__Consignes__.
1 > Dans le texte sur le pape François et Polanyi, réécrivez sous forme de liste plus concise le paragraphe commençant par « Polanyi, considéré comme économiste », en conservant ses faits principaux.
2 > Poursuivez le texte sur le pape François et Polanyi à partir de la question « Un Pape à la hauteur de la réalité néolibérale ? ».

__Extrait à lire__.
┄┄┄┄┄┄┄┄┄┄┄┄┄┄┄┄┄┄┄┄

Dans un article récent [2], le théologien et philosophe Leonardo Boff souligne certaines des positions du Pape François dans l’Exhortation Pontificale et remarque qu’ « il y a une affinité perceptible » avec la pensée de Karl Polanyi. En effet, en lisant ce que dit et écrit le Pape, et en connaissant un peu l’œuvre de Polanyi, que ce soit par hasard ou par causalité, cette affinité existe.
 
Polanyi, considéré comme économiste, anthropologue et historien de l’économie, a fait une des analyses les plus brillantes et profondes sur les phases du libéralisme économique dans le capitalisme industriel au cours des 19e et 20e siècles. Il a éclairci tant la mécanique que les objectifs du libéralisme, des marchés autorégulés qui exigent que l’État démantèle toute forme de protection sociale, la régulation des monopoles et des systèmes bancaires, la redistribution de la richesse grâce aux programmes sociaux, qui élimine les lois ou les régulations qui ont été créées grâce aux luttes sociales et politiques pour protéger les travailleurs de l’exploitation abusive, et qui , pour mettre l’État et son pouvoir au service exclusif de ses intérêts économiques, restreint ce qui fut une démocratie.
 
Cette analyse continue d’être valable et c’est ce qui permet de faire une critique profonde de ce qu’aujourd’hui nous appelons la « globalisation néolibérale », ou bien le système global de marchés autorégulés existant.
 
Cet économiste hongrois a focalisé une grande partie de son attention sur les conséquences désastreuses politiques et sociales que provoque le libéralisme économique, dont notamment la dissolution des liens sociaux qui transforment l’individu comme partie de la communauté, et du coup il a proposé l’explication la plus complète et réaliste de l’ascension du fascisme dans de nombreux pays comme conséquence des crises produites par le libéralisme économique, ainsi que la réponse sociale qui, dans d’autres pays, a conduit à la création de l’État de bien-être, c’est-à-dire à l’intervention de l’Etat dans l’économie.
 
Chez Polanyi, nous trouvons la description d’un système - qui pour mettre la société au service d’intérêts économiques égoïstes, en situation d’asservissement et avec toute la destruction sociale et misère humaine que cela suppose- est appelé à imposer une tyrannie du marché.
 
En effet, ce que François expose dans sa critique du système néolibéral, tant dans sa partie sociale que politique ou économique, et même dans ses effets sur le système des relations internationales – les guerres et interventions militaires - a beaucoup « d’affinité perceptible » avec la critique que Polanyi élabore dans son livre « La Grande Transformation », publié en 1944, ainsi que dans d’autres écrits (Essais de Karl Polanyi, Editions du Seuil).
 
Qu’il ait lu ou non Polanyi, l’important est que ce qu’on connaît jusqu’à présent de la pensée de ce Pape va plus loin, comme signale Boff, que la réaffirmation simple de la Doctrine Sociale de l’Église de León XIII, l’encyclique Rerum Novarum de 1891.
 
Un Pape à la hauteur de la réalité néolibérale ?

┄┄┄┄┄┄┄┄┄┄┄┄┄┄┄┄┄┄┄┄

__Données enregistrées__.

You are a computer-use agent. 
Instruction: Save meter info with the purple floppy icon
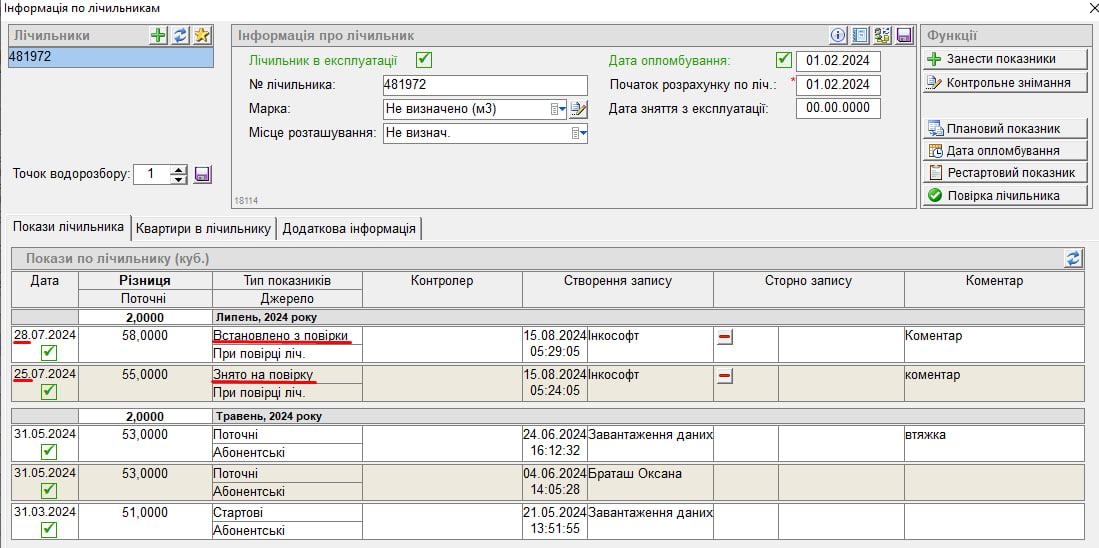(x=904, y=35)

┄┄┄┄┄┄┄┄┄┄┄┄┄┄┄┄┄┄┄┄

__Réponses attendues__.
1 >
- Polanyi est considéré comme économiste, anthropologue et historien de l'économie.
- Il a livré l'une des analyses les plus brillantes et profondes des phases du libéralisme économique dans le capitalisme industriel des 19e et 20e siècles.
- Il a éclairci la mécanique et les objectifs de ce libéralisme, fondé sur des marchés autorégulés qui exigent de l'État :
  - le démantèlement de la protection sociale, de la régulation des monopoles et des systèmes bancaires, ainsi que de la redistribution de la richesse par les programmes sociaux ;
  - la suppression des lois et régulations nées des luttes sociales et politiques pour protéger les travailleurs de l'exploitation abusive ;
  - la restriction de la démocratie, afin de mettre l'État et son pouvoir au service exclusif de ses intérêts économiques.

2 >
La critique radicale que François fait de la réalité économique, sociale et politique du néolibéralisme est importante parce qu’il a élevé la « barre » du débat social et politique actuel, et de celui qui vient, et parce qu’avec son message clair et concis, il a mis le sujet au niveau des masses catholiques et non catholiques. Comme l’a écrit John Cassidy dans la revue New Yorker, la critique morale que François fait du capitalisme néolibéral a quelque chose d’ « incendiaire » aux États-Unis, et dépasse ce que l’on entend des orateurs d’Ocupy Wall Street.
 
Un aspect important, qui explique tant la critique du néolibéralisme que la grande importance que François octroie à une « transformation » de l’Église catholique, c’est que cette dernière, comme les partis politiques (et en particulier ceux qui représentent réellement ou cherchent à représenter les intérêts des majorités), peuvent avoir une action réelle seulement dans des sociétés qui ont des liens communautaires et de travail solides. La dissolution sociale dans l’individualisme du type « sauve qui peut » est seulement favorable à la culture des idées fascistes.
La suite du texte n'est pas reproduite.